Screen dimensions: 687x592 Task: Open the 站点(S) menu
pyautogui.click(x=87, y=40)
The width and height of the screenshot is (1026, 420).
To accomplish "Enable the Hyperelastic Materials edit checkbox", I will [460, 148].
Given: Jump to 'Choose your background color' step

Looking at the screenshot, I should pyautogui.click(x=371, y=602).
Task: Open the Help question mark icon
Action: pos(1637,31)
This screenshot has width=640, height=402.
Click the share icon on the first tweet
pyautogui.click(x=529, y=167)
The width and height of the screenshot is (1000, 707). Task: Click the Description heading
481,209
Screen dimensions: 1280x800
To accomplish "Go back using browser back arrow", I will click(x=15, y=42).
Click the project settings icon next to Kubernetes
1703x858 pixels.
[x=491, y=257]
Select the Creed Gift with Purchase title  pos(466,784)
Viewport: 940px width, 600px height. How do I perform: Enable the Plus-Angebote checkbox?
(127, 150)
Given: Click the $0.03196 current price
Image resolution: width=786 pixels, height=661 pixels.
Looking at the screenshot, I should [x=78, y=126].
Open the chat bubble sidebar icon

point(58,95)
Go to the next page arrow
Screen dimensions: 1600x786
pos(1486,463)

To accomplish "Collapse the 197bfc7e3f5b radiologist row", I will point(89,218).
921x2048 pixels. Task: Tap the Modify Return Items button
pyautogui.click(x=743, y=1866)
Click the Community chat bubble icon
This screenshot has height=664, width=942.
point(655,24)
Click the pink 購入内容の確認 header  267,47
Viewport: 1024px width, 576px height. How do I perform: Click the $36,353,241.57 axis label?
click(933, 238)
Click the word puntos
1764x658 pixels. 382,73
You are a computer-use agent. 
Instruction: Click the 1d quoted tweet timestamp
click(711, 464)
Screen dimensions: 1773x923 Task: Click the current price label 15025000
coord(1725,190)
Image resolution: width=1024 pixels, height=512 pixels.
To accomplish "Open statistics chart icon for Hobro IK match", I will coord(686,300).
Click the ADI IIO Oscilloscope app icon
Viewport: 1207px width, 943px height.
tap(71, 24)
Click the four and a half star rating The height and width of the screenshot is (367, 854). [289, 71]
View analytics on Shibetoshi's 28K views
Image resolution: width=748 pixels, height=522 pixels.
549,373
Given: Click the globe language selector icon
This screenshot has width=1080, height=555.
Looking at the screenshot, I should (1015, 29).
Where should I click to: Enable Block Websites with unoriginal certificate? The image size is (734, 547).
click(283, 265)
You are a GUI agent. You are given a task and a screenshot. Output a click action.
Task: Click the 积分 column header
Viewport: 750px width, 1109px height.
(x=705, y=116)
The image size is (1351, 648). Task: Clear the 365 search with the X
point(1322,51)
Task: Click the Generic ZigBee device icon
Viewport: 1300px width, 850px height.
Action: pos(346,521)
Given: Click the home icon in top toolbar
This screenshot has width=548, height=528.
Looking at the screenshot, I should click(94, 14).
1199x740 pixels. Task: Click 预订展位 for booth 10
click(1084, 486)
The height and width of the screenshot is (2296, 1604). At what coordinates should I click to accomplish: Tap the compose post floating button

● Your task: Referring to the material above, set down exactly the lines between the line with "This screenshot has width=640, height=402." and the line with "Screen dimensions: 1280x800", inclusive, and no other lines.

● Solution to the problem:
This screenshot has width=640, height=402.
Click the share icon on the first tweet
pyautogui.click(x=529, y=167)
The width and height of the screenshot is (1000, 707). Task: Click the Description heading
481,209
Screen dimensions: 1280x800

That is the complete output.